His followers denounced mainstream genetics as Mendelist Weismannist Morganist bourgeois idealism, and Lysenko and his followers got the favor of important Soviet Communist Party officials, including Joseph Stalin himself. By 1948, the Lysenkoites' triumph was complete, and the remaining geneticists meekly recanted their "errors".

But while Lysenko was ridiculing the notion of a hereditary substance, Western biologists were closing in on its nature. In 1944, Oswald Avery discovered the nature of a substance that could transmit certain genetic information from one bacterium to another. Rather surprisingly, it wasn't protein, as everybody had expected. It was DNA, and nucleic acids had seemed monotonous. Later biologists expanded on his work, clinching the case. In the early 1950's, Watson and Crick got to work on the question of the structure of DNA, using analysis techniques that had already been successful for proteins. After working through several possibilities, they discovered the famous double-helix structure, with complementary bases paired between the ribose-phosphate backbones. In their 1953 paper, they coyly hinted at the template mechanism for reproduction, and that turned out to be correct.

Back then, biologists had lots of elegant ideas about how to map genetic information onto protein sequences, but when the actual translation was discovered, it was relatively dumb: three nucleotides map onto one amino acid.

In the 1960's, biologists started sequencing lots of proteins, and later, genes. They found that one could reconstruct organisms' family trees from their gene and protein sequences. A remarkable consequence was that many genetic changes are only weakly selected or not selected at all, that much molecular evolution was "neutral selection" or genetic drift.

Around then, Lynn Margulis revived the endosymbiosis hypothesis of the origin of mitochondria and chloroplasts, the hypothesis that they were descended from separate free-living organisms. They were known to have genetic material, and a common hypothesis back then was that that was genetic material that had failed to get incorporated into the cell's nucleus. But as their genes got sequenced, it became evident that mitochondria and chloroplasts were genetically closer to various prokaryotes than to their host cell's nucleus. Mitochondria are closest to "alpha-proteobacteria", like root-nodule bacteria, and chloroplasts to cyanobacteria.

In the 1970's, Carl Woese and his colleagues proposed that there was a deep split in the prokaryotes, between Eubacteria (most "normal" prokaryotes) and Archaea (a motley collection of oddballs often found in extreme environments). The eukaryote information systems turned out to be closest to Archaea, while various metabolic genes turned out closest to Eubacteria. Aside from the origin of mitochondria and chloroplasts, the origin of eukaryotes continues to be a mystery.
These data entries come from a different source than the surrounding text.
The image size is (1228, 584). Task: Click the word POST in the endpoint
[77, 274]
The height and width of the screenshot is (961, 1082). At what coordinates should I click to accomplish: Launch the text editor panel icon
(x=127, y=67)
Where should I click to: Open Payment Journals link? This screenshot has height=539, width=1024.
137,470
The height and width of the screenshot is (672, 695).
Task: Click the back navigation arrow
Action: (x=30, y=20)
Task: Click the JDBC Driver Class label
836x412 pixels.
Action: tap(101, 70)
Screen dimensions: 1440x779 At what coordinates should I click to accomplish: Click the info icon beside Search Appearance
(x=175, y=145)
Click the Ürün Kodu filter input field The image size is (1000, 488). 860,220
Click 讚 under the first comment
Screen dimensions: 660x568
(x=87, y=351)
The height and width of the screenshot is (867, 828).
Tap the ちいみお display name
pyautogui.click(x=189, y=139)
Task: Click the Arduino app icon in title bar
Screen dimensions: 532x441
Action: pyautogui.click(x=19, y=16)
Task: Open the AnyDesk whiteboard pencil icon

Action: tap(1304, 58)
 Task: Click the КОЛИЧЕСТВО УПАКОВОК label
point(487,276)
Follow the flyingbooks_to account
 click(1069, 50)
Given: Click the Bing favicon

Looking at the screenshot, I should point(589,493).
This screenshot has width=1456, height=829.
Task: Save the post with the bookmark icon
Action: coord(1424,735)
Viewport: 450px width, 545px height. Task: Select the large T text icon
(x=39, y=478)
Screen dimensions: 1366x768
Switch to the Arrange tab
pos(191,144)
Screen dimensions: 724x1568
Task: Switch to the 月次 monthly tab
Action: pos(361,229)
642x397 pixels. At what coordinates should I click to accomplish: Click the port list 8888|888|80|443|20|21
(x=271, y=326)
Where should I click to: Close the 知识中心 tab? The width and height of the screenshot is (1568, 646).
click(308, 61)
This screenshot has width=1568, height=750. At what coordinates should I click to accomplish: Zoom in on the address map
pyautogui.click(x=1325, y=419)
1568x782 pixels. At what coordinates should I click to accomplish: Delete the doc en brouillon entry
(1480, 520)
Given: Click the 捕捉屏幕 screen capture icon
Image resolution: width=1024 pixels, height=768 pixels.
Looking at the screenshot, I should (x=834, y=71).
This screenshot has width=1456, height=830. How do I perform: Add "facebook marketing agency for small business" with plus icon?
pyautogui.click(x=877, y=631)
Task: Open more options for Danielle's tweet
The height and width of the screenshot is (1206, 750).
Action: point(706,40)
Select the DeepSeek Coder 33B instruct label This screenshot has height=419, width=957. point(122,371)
If one can sequence genes, then why not sequence whole genomes? The first genome sequenced was in 1977, that of bacteriophage (bacterium-infesting virus) phi-X-174, 5386 nucleotides coding for 11 proteins. The first genome of a cellular organism sequenced was in 1995, that of the bacterium Haemophilus influenzae, about 1,830,137 nucleotides long. Craig Venter worked on that one, and he helped produce a draft version of the human genome by 2001. Sequencing technologies have continued to improve, with numerous species now having sequenced genomes.

Though it is well understood how to get from genes to proteins, going from genes to macroscopic body features has been an much more difficult problem. But here also, there has been some progress, like the discovery of several development-control genes, like Hox genes in animals and MADS-box genes in plants. Hox genes are expressed in stripes from the nose end to the tail end, and these proteins in turn control the expression of other genes. First discovered in Drosophila fruit flies, it was discovered to be well-conserved across the animal kingdom, but with variations here and there.